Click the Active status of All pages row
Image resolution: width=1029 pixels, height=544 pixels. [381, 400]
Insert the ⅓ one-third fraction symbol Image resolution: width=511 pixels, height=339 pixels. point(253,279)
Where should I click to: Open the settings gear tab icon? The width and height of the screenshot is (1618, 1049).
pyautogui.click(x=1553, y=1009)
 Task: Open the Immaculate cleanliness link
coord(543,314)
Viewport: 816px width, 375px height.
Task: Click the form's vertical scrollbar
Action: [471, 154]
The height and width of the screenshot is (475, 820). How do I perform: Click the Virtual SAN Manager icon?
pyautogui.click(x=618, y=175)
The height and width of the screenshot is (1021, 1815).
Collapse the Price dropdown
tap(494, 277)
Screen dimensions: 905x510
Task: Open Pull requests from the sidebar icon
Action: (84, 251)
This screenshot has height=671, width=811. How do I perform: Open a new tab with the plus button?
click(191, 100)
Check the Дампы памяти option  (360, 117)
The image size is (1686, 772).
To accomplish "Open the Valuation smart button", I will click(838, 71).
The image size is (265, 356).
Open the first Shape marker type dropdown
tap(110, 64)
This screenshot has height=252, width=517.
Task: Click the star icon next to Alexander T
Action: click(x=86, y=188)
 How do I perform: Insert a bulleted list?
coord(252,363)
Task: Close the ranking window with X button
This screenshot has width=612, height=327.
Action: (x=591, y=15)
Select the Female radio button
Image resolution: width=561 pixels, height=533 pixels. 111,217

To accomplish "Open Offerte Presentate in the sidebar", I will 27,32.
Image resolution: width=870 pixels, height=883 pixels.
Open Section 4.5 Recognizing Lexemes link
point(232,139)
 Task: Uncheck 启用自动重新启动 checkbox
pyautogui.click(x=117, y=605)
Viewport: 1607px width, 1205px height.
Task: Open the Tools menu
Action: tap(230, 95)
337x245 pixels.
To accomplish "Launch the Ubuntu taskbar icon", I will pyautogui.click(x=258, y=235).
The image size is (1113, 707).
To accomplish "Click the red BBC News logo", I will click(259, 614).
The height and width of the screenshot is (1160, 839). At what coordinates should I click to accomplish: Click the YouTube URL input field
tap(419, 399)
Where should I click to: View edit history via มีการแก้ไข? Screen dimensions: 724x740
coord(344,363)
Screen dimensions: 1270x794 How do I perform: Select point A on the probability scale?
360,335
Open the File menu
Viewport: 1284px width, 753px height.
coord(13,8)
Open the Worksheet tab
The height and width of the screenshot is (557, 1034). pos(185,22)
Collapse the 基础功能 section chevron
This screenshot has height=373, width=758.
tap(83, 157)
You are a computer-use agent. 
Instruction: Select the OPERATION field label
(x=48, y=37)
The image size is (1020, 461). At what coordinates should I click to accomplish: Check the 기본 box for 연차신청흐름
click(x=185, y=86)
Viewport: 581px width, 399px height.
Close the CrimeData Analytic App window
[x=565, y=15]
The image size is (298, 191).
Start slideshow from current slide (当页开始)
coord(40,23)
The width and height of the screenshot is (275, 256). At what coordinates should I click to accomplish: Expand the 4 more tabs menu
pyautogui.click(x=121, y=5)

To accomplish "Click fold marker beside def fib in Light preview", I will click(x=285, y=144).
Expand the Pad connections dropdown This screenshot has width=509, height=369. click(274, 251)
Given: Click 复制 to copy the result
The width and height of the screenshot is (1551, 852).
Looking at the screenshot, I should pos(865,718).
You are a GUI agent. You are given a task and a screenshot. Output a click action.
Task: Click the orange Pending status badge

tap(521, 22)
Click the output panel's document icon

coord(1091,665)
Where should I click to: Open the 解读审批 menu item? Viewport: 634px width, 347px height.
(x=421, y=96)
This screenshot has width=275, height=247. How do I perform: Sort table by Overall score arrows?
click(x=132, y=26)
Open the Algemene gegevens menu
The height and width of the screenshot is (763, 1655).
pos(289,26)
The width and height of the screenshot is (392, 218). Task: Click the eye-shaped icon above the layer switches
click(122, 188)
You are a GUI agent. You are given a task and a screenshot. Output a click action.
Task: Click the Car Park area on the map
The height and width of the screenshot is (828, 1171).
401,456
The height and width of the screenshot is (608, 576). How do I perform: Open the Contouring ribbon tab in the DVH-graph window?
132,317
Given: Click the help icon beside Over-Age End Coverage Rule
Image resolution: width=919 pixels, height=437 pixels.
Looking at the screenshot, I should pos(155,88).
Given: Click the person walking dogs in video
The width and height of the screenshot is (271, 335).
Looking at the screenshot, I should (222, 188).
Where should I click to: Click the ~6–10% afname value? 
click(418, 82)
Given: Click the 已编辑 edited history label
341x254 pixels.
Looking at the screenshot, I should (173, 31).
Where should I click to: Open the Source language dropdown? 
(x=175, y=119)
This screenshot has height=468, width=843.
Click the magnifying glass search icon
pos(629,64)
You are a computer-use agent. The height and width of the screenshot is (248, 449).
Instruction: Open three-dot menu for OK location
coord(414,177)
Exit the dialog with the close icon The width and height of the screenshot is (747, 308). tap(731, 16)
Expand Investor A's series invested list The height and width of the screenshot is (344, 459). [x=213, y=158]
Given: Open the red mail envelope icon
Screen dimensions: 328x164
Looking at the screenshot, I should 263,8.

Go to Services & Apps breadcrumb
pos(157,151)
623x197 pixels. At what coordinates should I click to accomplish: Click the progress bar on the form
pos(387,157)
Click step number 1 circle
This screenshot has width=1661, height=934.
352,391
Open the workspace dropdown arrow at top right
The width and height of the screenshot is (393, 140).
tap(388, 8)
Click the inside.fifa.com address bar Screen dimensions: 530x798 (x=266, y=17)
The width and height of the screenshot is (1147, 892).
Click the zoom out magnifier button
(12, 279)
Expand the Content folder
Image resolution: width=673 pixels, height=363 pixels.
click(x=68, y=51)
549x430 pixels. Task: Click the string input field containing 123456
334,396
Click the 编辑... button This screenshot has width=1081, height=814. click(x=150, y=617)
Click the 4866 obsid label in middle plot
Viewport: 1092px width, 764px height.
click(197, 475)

● **What the task asks**: Duplicate every one of the records above, line for line, without altering anything.

● **Correct output**:
Click the Active status of All pages row
Image resolution: width=1029 pixels, height=544 pixels. [381, 400]
Insert the ⅓ one-third fraction symbol Image resolution: width=511 pixels, height=339 pixels. point(253,279)
Where should I click to: Open the settings gear tab icon? The width and height of the screenshot is (1618, 1049).
pyautogui.click(x=1553, y=1009)
 Task: Open the Immaculate cleanliness link
coord(543,314)
Viewport: 816px width, 375px height.
Task: Click the form's vertical scrollbar
Action: [471, 154]
The height and width of the screenshot is (475, 820). How do I perform: Click the Virtual SAN Manager icon?
pyautogui.click(x=618, y=175)
The height and width of the screenshot is (1021, 1815).
Collapse the Price dropdown
tap(494, 277)
Screen dimensions: 905x510
Task: Open Pull requests from the sidebar icon
Action: (84, 251)
This screenshot has height=671, width=811. How do I perform: Open a new tab with the plus button?
click(191, 100)
Check the Дампы памяти option  (360, 117)
The image size is (1686, 772).
To accomplish "Open the Valuation smart button", I will click(838, 71).
The image size is (265, 356).
Open the first Shape marker type dropdown
tap(110, 64)
This screenshot has height=252, width=517.
Task: Click the star icon next to Alexander T
Action: click(x=86, y=188)
 How do I perform: Insert a bulleted list?
coord(252,363)
Task: Close the ranking window with X button
This screenshot has width=612, height=327.
Action: (x=591, y=15)
Select the Female radio button
Image resolution: width=561 pixels, height=533 pixels. 111,217

To accomplish "Open Offerte Presentate in the sidebar", I will 27,32.
Image resolution: width=870 pixels, height=883 pixels.
Open Section 4.5 Recognizing Lexemes link
point(232,139)
 Task: Uncheck 启用自动重新启动 checkbox
pyautogui.click(x=117, y=605)
Viewport: 1607px width, 1205px height.
Task: Open the Tools menu
Action: tap(230, 95)
337x245 pixels.
To accomplish "Launch the Ubuntu taskbar icon", I will pyautogui.click(x=258, y=235).
The image size is (1113, 707).
To accomplish "Click the red BBC News logo", I will click(259, 614).
The height and width of the screenshot is (1160, 839). At what coordinates should I click to accomplish: Click the YouTube URL input field
tap(419, 399)
Where should I click to: View edit history via มีการแก้ไข? Screen dimensions: 724x740
coord(344,363)
Screen dimensions: 1270x794 How do I perform: Select point A on the probability scale?
360,335
Open the File menu
Viewport: 1284px width, 753px height.
coord(13,8)
Open the Worksheet tab
The height and width of the screenshot is (557, 1034). pos(185,22)
Collapse the 基础功能 section chevron
This screenshot has height=373, width=758.
tap(83, 157)
You are a computer-use agent. 
Instruction: Select the OPERATION field label
(x=48, y=37)
The image size is (1020, 461). At what coordinates should I click to accomplish: Check the 기본 box for 연차신청흐름
click(x=185, y=86)
Viewport: 581px width, 399px height.
Close the CrimeData Analytic App window
[x=565, y=15]
The image size is (298, 191).
Start slideshow from current slide (当页开始)
coord(40,23)
The width and height of the screenshot is (275, 256). At what coordinates should I click to accomplish: Expand the 4 more tabs menu
pyautogui.click(x=121, y=5)

To accomplish "Click fold marker beside def fib in Light preview", I will click(x=285, y=144).
Expand the Pad connections dropdown This screenshot has width=509, height=369. click(274, 251)
Given: Click 复制 to copy the result
The width and height of the screenshot is (1551, 852).
Looking at the screenshot, I should pos(865,718).
You are a GUI agent. You are given a task and a screenshot. Output a click action.
Task: Click the orange Pending status badge

tap(521, 22)
Click the output panel's document icon

coord(1091,665)
Where should I click to: Open the 解读审批 menu item? Viewport: 634px width, 347px height.
(x=421, y=96)
This screenshot has width=275, height=247. How do I perform: Sort table by Overall score arrows?
click(x=132, y=26)
Open the Algemene gegevens menu
The height and width of the screenshot is (763, 1655).
pos(289,26)
The width and height of the screenshot is (392, 218). Task: Click the eye-shaped icon above the layer switches
click(122, 188)
You are a GUI agent. You are given a task and a screenshot. Output a click action.
Task: Click the Car Park area on the map
The height and width of the screenshot is (828, 1171).
401,456
The height and width of the screenshot is (608, 576). How do I perform: Open the Contouring ribbon tab in the DVH-graph window?
132,317
Given: Click the help icon beside Over-Age End Coverage Rule
Image resolution: width=919 pixels, height=437 pixels.
Looking at the screenshot, I should pos(155,88).
Given: Click the person walking dogs in video
The width and height of the screenshot is (271, 335).
Looking at the screenshot, I should (222, 188).
Where should I click to: Click the ~6–10% afname value? 
click(418, 82)
Given: Click the 已编辑 edited history label
341x254 pixels.
Looking at the screenshot, I should (173, 31).
Where should I click to: Open the Source language dropdown? 
(x=175, y=119)
This screenshot has height=468, width=843.
Click the magnifying glass search icon
pos(629,64)
You are a computer-use agent. The height and width of the screenshot is (248, 449).
Instruction: Open three-dot menu for OK location
coord(414,177)
Exit the dialog with the close icon The width and height of the screenshot is (747, 308). tap(731, 16)
Expand Investor A's series invested list The height and width of the screenshot is (344, 459). [x=213, y=158]
Given: Open the red mail envelope icon
Screen dimensions: 328x164
Looking at the screenshot, I should 263,8.

Go to Services & Apps breadcrumb
pos(157,151)
623x197 pixels. At what coordinates should I click to accomplish: Click the progress bar on the form
pos(387,157)
Click step number 1 circle
This screenshot has width=1661, height=934.
352,391
Open the workspace dropdown arrow at top right
The width and height of the screenshot is (393, 140).
tap(388, 8)
Click the inside.fifa.com address bar Screen dimensions: 530x798 (x=266, y=17)
The width and height of the screenshot is (1147, 892).
Click the zoom out magnifier button
(12, 279)
Expand the Content folder
Image resolution: width=673 pixels, height=363 pixels.
click(x=68, y=51)
549x430 pixels. Task: Click the string input field containing 123456
334,396
Click the 编辑... button This screenshot has width=1081, height=814. click(x=150, y=617)
Click the 4866 obsid label in middle plot
Viewport: 1092px width, 764px height.
click(197, 475)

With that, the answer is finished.